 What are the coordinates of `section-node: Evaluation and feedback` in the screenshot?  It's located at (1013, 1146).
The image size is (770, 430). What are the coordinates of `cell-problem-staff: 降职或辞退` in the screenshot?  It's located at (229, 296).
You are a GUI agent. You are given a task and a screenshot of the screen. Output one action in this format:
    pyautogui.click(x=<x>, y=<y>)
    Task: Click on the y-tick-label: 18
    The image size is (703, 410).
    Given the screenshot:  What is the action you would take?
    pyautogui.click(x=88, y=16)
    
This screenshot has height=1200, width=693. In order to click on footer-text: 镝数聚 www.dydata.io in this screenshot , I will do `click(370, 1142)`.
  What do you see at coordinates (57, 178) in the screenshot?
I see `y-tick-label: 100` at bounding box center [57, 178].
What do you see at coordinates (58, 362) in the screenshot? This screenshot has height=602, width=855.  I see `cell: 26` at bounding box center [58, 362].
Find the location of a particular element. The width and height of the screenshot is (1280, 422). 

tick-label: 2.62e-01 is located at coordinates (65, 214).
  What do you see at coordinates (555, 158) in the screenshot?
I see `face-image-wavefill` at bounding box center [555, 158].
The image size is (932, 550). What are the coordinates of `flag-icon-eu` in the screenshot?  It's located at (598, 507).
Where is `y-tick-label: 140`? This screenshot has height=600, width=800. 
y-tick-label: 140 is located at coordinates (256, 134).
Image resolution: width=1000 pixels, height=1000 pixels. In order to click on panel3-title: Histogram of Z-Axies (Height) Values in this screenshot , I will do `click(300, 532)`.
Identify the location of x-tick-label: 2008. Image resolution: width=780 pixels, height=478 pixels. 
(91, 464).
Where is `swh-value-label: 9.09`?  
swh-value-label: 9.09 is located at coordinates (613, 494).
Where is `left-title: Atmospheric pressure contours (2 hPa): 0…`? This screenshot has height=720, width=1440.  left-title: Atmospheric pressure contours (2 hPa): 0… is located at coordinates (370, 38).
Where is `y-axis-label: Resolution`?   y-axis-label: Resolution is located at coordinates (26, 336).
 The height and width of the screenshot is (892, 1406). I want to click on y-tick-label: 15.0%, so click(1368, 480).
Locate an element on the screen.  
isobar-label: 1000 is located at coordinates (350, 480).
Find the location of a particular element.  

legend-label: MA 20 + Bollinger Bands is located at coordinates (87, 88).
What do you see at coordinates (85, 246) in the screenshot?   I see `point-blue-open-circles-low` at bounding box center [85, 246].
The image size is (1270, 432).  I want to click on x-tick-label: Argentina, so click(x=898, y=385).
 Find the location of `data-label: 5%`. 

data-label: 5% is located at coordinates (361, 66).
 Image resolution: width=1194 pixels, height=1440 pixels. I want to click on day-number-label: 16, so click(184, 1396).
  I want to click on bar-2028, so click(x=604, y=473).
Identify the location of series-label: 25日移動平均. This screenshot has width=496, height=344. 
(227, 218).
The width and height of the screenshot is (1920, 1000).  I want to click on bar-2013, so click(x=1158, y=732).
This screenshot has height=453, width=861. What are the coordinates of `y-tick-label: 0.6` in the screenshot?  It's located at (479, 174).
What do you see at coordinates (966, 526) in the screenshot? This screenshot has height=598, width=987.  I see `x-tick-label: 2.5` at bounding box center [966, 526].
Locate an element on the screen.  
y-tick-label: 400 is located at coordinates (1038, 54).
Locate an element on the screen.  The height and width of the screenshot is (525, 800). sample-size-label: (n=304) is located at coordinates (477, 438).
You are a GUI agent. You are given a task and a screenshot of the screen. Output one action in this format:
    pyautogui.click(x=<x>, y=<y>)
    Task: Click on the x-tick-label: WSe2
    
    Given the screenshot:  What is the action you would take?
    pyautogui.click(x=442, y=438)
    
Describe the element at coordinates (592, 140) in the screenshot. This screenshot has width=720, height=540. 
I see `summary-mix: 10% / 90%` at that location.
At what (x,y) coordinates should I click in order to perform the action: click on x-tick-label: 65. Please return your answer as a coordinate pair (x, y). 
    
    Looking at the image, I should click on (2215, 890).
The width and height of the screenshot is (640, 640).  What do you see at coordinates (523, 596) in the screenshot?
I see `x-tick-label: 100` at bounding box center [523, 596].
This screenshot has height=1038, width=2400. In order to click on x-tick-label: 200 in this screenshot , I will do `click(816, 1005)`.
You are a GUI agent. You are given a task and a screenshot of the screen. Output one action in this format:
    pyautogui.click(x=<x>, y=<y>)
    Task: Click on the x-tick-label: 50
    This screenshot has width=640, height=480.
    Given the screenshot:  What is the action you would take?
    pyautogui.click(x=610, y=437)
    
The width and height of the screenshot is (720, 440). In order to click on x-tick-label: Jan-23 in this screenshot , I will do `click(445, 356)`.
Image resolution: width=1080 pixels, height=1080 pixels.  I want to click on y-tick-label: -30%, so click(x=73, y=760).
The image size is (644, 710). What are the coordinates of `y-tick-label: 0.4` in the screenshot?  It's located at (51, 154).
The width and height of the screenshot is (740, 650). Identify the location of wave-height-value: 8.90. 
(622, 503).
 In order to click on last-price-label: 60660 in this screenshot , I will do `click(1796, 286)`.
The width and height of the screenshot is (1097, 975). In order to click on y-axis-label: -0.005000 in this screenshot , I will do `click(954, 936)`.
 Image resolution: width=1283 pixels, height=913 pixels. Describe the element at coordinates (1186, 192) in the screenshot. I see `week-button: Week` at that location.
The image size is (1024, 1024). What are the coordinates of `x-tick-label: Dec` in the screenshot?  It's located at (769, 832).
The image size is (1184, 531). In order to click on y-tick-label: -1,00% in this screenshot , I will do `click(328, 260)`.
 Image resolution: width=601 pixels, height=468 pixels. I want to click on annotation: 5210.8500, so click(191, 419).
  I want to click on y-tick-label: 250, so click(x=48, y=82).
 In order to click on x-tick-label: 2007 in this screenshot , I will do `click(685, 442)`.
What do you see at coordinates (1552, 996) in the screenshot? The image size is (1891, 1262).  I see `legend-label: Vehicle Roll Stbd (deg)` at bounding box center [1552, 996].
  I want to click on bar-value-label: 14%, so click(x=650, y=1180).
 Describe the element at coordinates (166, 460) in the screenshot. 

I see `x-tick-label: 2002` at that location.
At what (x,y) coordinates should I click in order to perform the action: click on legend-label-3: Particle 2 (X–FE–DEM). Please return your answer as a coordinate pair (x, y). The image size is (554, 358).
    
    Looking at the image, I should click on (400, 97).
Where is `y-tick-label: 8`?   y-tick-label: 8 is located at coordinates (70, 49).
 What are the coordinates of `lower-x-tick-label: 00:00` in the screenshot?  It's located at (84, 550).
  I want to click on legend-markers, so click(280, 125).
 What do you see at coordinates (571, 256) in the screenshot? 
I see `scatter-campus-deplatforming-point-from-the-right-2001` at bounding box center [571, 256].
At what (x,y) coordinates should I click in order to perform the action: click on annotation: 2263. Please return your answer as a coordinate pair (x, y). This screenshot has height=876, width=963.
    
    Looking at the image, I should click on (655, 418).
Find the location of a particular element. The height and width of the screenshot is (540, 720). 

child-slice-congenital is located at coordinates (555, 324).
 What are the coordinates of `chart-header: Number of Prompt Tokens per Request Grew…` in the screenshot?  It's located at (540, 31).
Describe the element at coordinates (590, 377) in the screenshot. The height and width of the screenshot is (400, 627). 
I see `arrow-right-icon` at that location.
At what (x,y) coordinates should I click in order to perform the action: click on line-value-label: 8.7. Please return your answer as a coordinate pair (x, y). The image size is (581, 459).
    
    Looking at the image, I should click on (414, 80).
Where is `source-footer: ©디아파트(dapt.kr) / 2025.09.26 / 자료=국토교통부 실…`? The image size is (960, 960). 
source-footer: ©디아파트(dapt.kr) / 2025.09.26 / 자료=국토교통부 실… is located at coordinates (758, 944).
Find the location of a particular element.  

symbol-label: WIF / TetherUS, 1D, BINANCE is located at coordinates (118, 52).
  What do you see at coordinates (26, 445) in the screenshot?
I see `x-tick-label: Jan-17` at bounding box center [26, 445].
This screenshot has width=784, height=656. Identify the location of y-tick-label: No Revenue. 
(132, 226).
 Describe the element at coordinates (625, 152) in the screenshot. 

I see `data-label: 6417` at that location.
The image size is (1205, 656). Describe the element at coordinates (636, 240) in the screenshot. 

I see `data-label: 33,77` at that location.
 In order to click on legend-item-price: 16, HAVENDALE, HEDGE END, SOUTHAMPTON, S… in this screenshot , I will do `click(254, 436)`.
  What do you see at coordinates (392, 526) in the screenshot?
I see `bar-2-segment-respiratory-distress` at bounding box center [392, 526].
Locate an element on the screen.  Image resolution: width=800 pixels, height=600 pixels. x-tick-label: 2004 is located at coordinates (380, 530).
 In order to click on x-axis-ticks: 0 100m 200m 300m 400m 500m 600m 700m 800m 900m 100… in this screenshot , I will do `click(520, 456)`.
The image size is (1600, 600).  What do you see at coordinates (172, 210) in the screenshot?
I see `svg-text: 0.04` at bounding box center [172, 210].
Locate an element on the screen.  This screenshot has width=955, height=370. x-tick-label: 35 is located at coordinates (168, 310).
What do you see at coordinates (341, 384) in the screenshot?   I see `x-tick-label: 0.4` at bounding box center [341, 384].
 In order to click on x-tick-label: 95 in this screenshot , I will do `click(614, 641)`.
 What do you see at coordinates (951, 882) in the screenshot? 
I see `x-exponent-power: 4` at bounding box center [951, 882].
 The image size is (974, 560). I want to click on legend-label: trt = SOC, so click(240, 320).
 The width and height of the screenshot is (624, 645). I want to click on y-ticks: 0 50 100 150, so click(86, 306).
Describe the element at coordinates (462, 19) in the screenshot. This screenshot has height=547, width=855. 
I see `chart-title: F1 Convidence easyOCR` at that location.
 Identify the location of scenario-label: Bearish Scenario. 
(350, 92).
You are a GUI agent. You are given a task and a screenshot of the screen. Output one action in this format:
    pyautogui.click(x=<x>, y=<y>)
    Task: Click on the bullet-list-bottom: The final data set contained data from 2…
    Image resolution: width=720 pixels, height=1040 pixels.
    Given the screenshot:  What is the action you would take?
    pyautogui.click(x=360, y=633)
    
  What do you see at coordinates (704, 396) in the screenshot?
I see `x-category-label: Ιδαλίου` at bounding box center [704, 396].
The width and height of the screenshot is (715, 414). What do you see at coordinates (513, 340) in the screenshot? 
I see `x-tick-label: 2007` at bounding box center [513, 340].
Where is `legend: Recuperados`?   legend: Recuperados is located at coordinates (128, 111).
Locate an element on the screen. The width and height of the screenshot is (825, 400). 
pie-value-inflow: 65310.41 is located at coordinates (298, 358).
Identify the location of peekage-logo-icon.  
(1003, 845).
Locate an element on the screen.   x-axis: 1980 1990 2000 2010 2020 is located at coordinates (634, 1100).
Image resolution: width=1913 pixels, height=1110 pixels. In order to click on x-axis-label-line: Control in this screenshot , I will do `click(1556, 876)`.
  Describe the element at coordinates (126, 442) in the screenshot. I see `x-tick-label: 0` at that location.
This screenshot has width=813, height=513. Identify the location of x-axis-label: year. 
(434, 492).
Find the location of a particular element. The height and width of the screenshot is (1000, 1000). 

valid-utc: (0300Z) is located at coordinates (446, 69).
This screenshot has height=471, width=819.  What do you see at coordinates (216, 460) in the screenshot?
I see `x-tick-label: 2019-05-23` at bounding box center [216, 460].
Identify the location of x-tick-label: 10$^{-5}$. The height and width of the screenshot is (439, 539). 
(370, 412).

WORK INSTRUCTION
Rewrite the rows above, from the line containing "The image size is (644, 710)." through the line containing "In order to click on last-price-label: 60660", as a JSON list of strings, one string per line, with blank lines omitted.

TASK RESULT
[
  "The image size is (644, 710). What are the coordinates of `y-tick-label: 0.4` in the screenshot?  It's located at (51, 154).",
  "The width and height of the screenshot is (740, 650). Identify the location of wave-height-value: 8.90. ",
  "(622, 503).",
  " In order to click on last-price-label: 60660 in this screenshot , I will do `click(1796, 286)`."
]